5.How has being a teacher helped shaped your own writings?

Teaching has kept me connected with some of the basics of writing and being a writer. The advice I give my classes is the same advice I adhere to myself. It would be easy for me to continually stumble over words and expressions, taking hours to complete a first stanza. But instead, I remind myself what I tell my students, that the creative process and critical process should be separated. Get it out on the paper first, and later on you can reword, reorder, and edit.
Teaching hasn’t shaped my writing but it has shaped my life. I enjoy connecting people with information. Every time I teach a class I’m sharing something I deeply love. Teaching has enriched my life.

6. I love that you write autobiographical. I think it’s brave that you own your past and use it to teach and inspire. Because of you, am I inspired to write my second book of poetry. Any advice?

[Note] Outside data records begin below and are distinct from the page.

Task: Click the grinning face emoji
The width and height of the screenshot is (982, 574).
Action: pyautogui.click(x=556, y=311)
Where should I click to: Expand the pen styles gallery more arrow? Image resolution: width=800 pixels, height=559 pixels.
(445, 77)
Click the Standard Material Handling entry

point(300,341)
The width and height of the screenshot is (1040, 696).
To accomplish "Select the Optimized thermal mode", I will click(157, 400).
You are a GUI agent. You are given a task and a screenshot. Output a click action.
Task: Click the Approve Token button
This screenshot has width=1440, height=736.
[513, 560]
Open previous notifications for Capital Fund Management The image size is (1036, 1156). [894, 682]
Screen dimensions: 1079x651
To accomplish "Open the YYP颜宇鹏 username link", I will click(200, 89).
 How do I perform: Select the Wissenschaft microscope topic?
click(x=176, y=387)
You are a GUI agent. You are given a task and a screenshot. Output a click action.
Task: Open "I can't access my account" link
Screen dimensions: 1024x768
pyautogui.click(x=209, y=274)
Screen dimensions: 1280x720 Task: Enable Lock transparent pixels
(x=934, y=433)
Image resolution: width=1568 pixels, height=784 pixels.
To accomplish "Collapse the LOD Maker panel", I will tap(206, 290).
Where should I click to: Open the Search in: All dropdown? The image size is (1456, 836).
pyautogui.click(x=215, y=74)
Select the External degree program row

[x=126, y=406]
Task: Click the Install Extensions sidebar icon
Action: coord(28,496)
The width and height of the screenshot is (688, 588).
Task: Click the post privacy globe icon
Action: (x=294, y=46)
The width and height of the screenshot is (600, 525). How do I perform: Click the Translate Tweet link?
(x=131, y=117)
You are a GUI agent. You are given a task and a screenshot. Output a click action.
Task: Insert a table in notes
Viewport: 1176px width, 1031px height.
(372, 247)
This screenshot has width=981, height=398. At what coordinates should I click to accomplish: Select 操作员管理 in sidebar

The first piece of advice I’d give for any writer is to write. So often our perfectionism or desire to “do it right” gets in the way of writing. Our judgment and concern for appropriateness is just another form of resistance. Make sure these don’t get in the way. If you want to write, start putting ink on the page.
Our lives are big and broad. Wanting to write an autobiographical collection may feel overwhelming. Start by writing what moves you, what you find interesting about you’ve experienced, felt, and witnessed. Remember those assignments in school where you had to write what you did on summer vacation? Give yourself such an assignment but designate years, a car you owned, or places you’ve lived. This doesn’t mean you create a collection of poems about your 1983 Honda Accord or about 1366 Solana Avenue; this assignment is designed to help you pull things from your past and reexamine them.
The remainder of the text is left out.